The image of the empress was broadly disseminated throughout early Byzantine visual culture. Modest bearers of the imperial sign offer a new way of understanding the meaning and distribution of the rulers’ symbolic presence throughout the Empire. The resplendent images of the emperor and empress on luxury goods such as gold mosaic or ivory preoccupy art historians, but—as tantalizing as these objects are in their visual richness—they represent only a narrow sampling of the varied imperial image of this time. The study of the imperial image has gravitated toward the opulent things that we imagine befit the imperial milieu, but has neglected the imperial image as it was constituted on the objects of everyday life.

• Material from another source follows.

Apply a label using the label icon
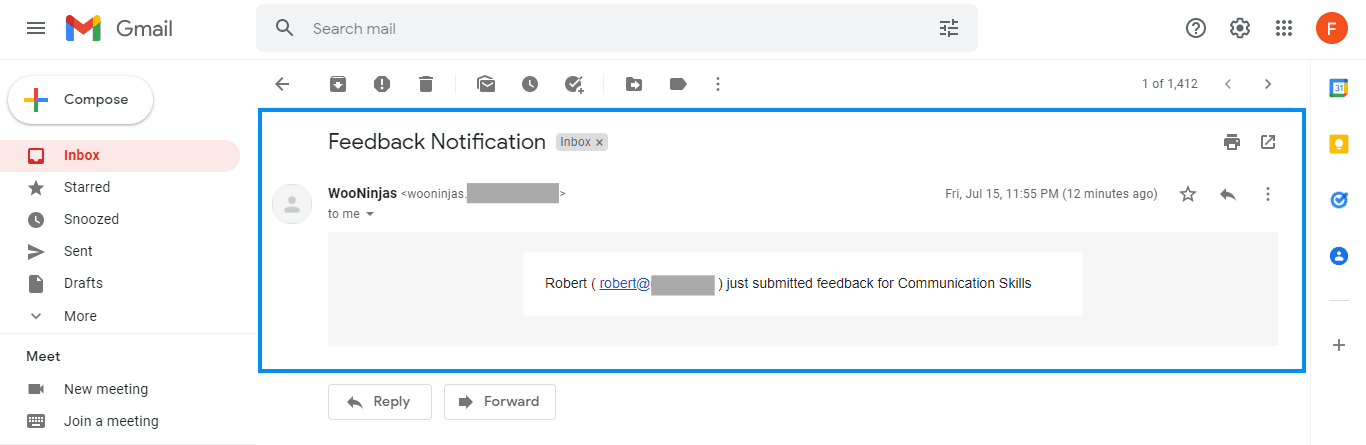This screenshot has width=1366, height=445. 678,84
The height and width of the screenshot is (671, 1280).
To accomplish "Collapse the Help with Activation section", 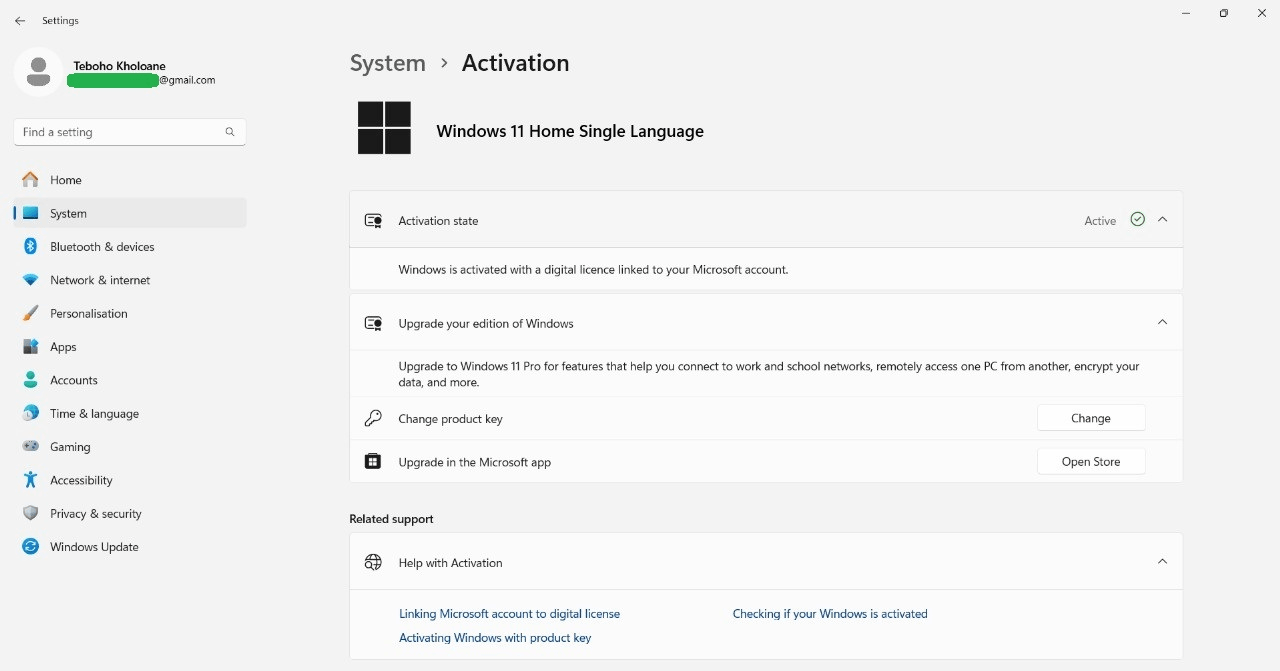I will (x=1162, y=562).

In contrast with the empresses’ images on luxury goods, ordinary objects such as steelyard weights and bronze coinage represented imperial rule to a much wider audience. This chapter will show that the identification of empress steelyard weights as portraits of specific historical figures is no longer tenable, and offers a counterpoint to the “cult of personality” that swirls around our discussion of the individual historical figures represented on luxury goods.The distribution and chronology of these weighing implements also needs reassessment.

Keywords

Imperial Image British Museum Luxury Good Sixth Century Seventh Century 
These keywords were added by machine and not by the authors. This process is experimental and the keywords may be updated as the learning algorithm improves.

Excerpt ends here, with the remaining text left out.